▶ [To do] Restate word for word every entry that appears below, skipping its pictures.

▶ [Task input]
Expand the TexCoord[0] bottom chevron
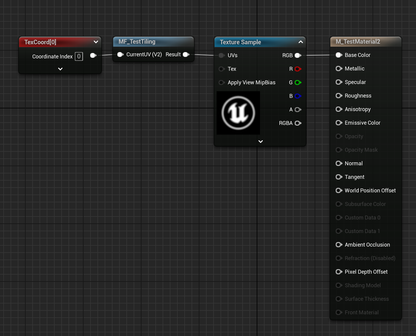This screenshot has width=416, height=336. [x=60, y=69]
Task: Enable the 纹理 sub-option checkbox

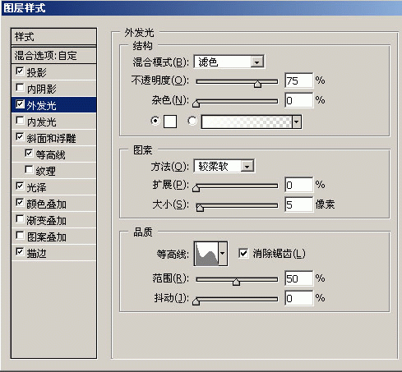Action: point(29,170)
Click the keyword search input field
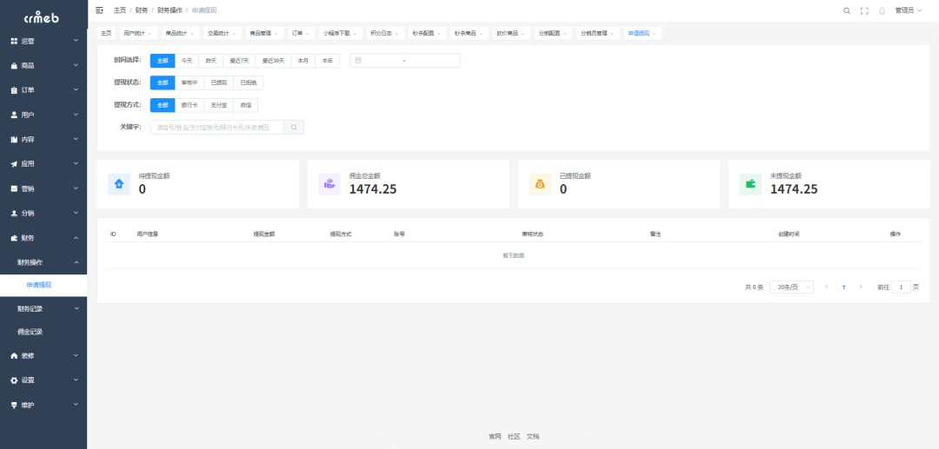The width and height of the screenshot is (939, 449). [217, 128]
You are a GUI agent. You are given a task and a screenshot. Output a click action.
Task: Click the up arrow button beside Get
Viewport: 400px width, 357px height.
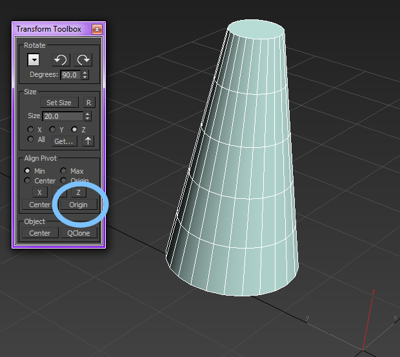pyautogui.click(x=88, y=141)
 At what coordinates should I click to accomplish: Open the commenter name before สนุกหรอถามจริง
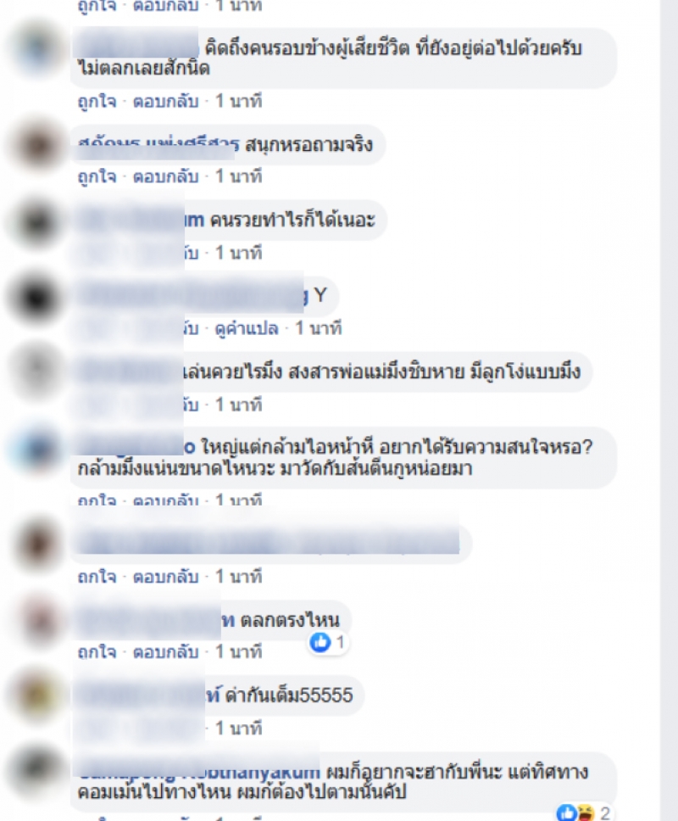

▶ [Exercise solution]
Expand the TexCoord[0] bottom chevron
This screenshot has width=416, height=336. [x=60, y=69]
Task: Enable the 纹理 sub-option checkbox

Action: point(29,170)
Click the keyword search input field
The width and height of the screenshot is (939, 449). [217, 128]
You are a GUI agent. You are given a task and a screenshot. Output a click action.
Task: Click the up arrow button beside Get
Viewport: 400px width, 357px height.
pyautogui.click(x=88, y=141)
 At what coordinates should I click to accomplish: Open the commenter name before สนุกหรอถามจริง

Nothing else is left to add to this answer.